Which lines of the records contain the word "entry"? Show each of them.

§ **SUPPLIED DATA**:
____________________

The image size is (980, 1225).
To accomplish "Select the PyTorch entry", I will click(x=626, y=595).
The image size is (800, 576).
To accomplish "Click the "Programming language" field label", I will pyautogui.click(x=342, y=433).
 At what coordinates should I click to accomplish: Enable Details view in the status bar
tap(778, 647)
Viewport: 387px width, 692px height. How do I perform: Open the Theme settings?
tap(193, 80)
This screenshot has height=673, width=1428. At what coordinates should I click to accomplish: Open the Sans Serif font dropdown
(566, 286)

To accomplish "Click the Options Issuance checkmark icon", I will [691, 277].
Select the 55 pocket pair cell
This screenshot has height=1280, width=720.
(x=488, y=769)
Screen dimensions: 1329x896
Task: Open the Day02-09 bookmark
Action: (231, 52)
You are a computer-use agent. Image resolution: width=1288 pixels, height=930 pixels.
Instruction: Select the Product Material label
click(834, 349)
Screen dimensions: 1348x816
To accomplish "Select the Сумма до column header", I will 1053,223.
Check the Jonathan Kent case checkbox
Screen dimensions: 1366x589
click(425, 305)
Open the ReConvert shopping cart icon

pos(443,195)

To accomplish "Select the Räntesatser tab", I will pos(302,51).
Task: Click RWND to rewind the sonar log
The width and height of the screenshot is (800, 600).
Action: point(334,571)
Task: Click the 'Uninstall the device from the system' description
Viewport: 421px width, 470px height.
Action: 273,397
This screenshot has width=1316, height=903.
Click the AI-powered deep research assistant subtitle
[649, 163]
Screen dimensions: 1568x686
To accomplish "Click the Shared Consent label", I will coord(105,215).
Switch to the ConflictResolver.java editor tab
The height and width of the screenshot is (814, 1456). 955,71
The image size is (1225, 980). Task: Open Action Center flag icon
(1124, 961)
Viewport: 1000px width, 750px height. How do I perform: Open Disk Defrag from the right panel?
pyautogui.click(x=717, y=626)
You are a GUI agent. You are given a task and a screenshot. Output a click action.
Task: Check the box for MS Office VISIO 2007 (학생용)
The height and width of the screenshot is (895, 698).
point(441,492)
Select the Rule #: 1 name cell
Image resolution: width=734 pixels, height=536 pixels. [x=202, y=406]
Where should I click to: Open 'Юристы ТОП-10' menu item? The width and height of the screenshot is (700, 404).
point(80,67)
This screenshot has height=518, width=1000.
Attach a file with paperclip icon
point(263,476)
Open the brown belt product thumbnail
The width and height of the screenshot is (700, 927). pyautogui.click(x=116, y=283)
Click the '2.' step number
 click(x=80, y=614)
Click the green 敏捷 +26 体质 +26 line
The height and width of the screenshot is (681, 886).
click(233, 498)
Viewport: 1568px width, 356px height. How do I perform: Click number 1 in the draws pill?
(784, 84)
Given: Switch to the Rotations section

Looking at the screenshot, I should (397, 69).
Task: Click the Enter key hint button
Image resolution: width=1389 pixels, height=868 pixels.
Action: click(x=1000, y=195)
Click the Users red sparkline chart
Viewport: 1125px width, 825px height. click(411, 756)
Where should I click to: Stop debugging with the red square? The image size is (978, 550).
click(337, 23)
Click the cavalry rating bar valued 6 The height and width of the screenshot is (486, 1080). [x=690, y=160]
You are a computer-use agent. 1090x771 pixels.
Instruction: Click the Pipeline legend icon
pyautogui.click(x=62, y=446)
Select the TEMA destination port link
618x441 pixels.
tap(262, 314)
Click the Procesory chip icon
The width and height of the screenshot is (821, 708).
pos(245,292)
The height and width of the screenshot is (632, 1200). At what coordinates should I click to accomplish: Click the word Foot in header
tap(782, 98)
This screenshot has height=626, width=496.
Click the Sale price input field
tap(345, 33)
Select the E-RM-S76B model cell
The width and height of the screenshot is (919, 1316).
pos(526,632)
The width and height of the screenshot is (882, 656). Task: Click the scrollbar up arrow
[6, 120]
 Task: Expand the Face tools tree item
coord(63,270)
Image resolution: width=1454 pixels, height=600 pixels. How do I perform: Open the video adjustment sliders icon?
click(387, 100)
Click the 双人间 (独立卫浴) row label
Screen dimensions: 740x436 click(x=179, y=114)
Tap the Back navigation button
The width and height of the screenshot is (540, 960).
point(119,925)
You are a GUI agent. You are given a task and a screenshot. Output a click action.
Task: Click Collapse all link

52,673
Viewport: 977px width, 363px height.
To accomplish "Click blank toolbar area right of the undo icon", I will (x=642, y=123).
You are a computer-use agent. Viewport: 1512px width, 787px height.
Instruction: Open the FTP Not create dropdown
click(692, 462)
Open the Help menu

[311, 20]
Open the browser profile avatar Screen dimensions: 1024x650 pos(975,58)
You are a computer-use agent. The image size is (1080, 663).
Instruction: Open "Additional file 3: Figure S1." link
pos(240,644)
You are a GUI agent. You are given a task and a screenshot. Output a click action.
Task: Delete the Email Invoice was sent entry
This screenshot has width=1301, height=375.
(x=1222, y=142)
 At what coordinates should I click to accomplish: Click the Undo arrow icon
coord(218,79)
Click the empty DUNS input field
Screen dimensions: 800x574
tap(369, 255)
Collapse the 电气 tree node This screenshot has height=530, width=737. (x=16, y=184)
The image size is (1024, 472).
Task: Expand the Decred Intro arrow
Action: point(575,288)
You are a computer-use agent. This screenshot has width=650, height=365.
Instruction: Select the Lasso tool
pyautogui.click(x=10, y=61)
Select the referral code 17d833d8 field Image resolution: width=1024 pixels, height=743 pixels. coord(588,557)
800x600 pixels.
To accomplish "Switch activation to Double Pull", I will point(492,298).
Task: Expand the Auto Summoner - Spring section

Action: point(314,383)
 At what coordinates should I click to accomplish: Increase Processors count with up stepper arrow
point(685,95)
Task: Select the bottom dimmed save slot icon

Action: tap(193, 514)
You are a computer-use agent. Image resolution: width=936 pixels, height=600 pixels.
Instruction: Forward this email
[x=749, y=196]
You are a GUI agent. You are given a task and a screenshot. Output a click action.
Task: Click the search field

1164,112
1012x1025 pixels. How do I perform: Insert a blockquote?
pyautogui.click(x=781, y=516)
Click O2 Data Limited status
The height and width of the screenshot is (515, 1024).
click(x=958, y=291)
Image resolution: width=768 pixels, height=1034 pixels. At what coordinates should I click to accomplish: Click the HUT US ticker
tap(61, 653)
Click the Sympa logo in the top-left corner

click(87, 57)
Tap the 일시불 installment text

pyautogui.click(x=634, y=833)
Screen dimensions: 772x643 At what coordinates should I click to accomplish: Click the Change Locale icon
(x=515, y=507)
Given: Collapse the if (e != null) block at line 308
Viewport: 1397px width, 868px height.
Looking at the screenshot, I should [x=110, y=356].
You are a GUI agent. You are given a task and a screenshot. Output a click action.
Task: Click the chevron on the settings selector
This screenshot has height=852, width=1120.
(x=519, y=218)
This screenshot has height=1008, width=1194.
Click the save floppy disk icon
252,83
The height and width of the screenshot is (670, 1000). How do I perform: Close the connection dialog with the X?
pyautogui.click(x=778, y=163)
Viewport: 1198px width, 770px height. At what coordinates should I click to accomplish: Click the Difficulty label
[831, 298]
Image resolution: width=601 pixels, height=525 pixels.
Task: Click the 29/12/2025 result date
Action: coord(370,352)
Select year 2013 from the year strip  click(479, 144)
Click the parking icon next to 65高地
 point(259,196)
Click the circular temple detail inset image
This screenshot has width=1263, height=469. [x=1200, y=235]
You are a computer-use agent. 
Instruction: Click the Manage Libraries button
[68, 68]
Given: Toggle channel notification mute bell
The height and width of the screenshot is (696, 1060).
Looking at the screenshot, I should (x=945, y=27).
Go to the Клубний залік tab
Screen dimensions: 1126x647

____________________

§ **OUTPUT**:
To accomplish "Select the PyTorch entry", I will click(x=626, y=595).
Task: Delete the Email Invoice was sent entry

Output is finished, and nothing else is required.